## [Work order]
Give back the full listing verbatim, apart from its images.

## [Records shown]
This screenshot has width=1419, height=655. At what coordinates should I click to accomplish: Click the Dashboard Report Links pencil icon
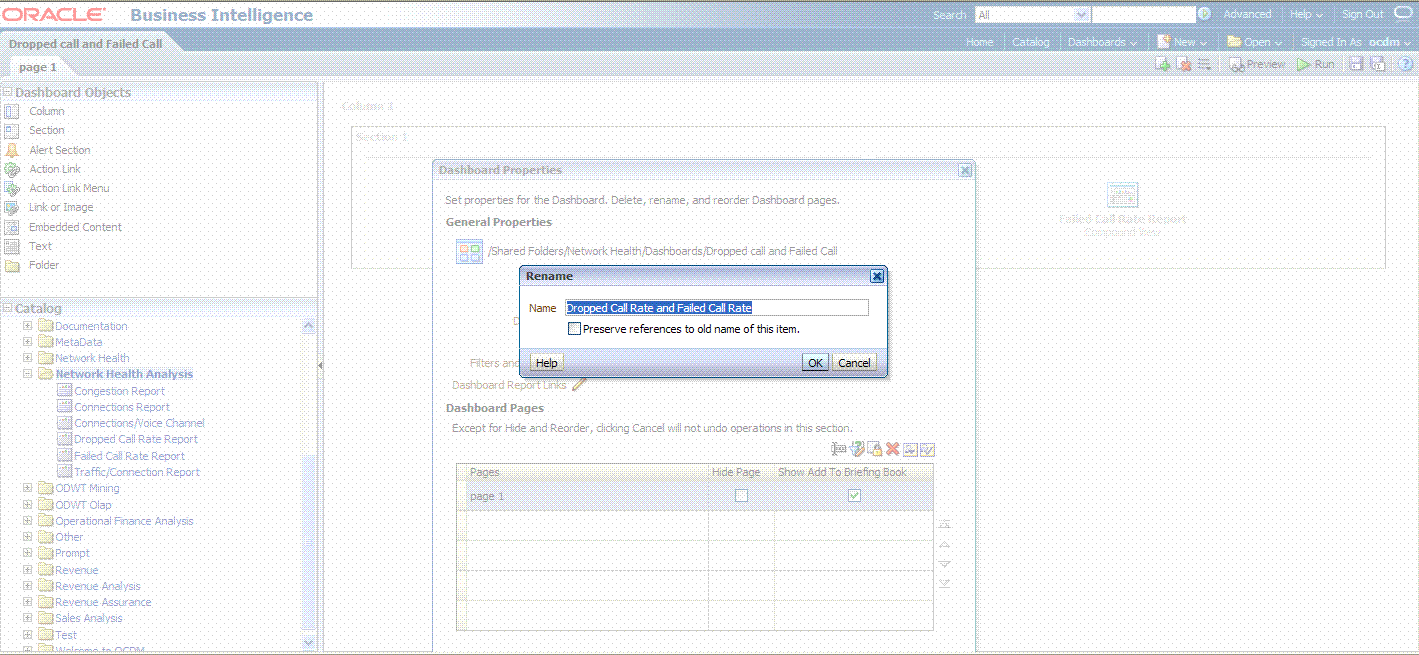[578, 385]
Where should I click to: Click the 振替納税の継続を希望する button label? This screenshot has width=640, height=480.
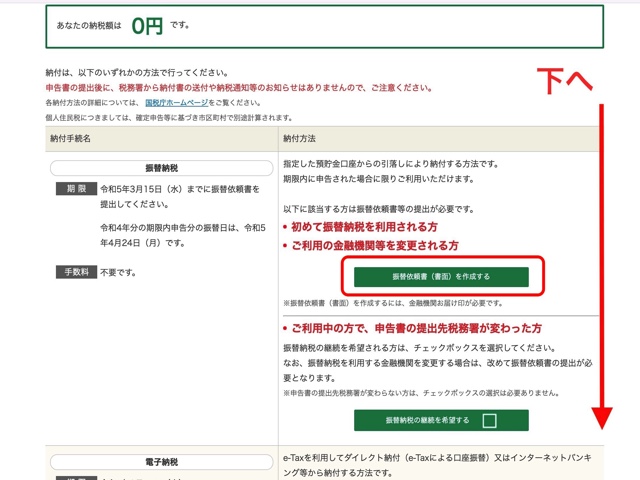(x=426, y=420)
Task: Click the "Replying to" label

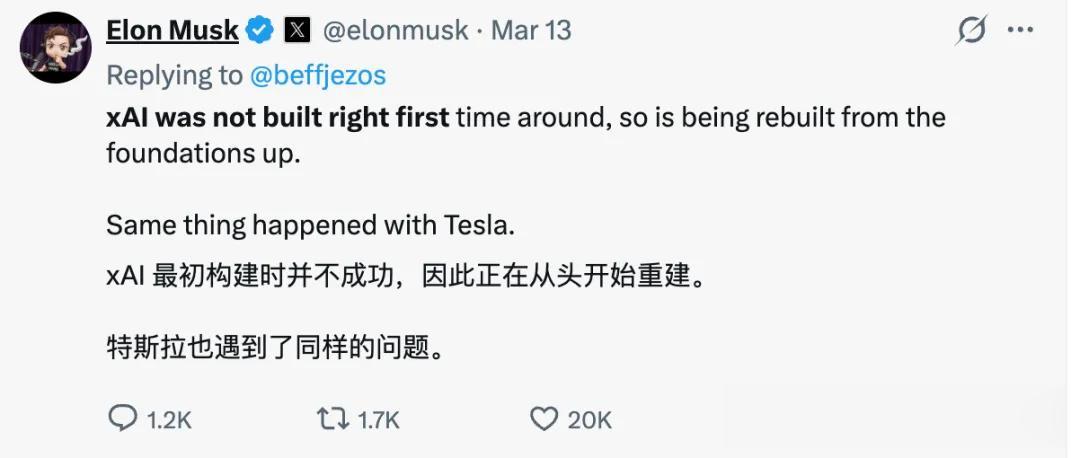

## [Result for this task]
This screenshot has width=1419, height=655. At what coordinates should I click to accomplish: Click the Dashboard Report Links pencil icon
[578, 385]
Where should I click to: Click the 振替納税の継続を希望する button label? This screenshot has width=640, height=480.
(x=426, y=420)
Task: Click the "Replying to" label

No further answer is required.